_Data shown_
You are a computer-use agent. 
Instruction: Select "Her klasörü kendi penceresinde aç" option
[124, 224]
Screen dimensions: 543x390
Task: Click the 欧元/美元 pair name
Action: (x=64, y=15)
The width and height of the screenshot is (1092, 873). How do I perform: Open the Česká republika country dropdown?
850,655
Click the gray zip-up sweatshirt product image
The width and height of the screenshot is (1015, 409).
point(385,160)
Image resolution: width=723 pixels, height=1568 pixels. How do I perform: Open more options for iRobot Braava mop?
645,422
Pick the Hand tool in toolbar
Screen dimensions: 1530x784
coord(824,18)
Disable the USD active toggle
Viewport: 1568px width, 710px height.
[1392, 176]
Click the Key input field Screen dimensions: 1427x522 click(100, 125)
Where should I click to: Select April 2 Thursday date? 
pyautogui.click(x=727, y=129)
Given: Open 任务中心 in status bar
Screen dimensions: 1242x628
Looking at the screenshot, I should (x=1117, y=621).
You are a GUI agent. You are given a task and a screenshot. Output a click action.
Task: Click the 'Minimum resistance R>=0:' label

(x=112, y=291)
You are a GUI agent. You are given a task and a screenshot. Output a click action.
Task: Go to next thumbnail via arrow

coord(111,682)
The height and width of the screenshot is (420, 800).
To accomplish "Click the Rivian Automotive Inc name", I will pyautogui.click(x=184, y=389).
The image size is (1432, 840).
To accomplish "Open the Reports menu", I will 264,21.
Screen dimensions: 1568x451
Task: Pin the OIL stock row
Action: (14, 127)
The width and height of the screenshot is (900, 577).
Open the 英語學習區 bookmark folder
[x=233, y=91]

_Assignment_
In the answer, please give only the lines from the line containing "The height and" through the final line of the data, copied exactly.

_Output for this exercise_
The height and width of the screenshot is (420, 800).
To accomplish "Click the Rivian Automotive Inc name", I will pyautogui.click(x=184, y=389).
The image size is (1432, 840).
To accomplish "Open the Reports menu", I will 264,21.
Screen dimensions: 1568x451
Task: Pin the OIL stock row
Action: (14, 127)
The width and height of the screenshot is (900, 577).
Open the 英語學習區 bookmark folder
[x=233, y=91]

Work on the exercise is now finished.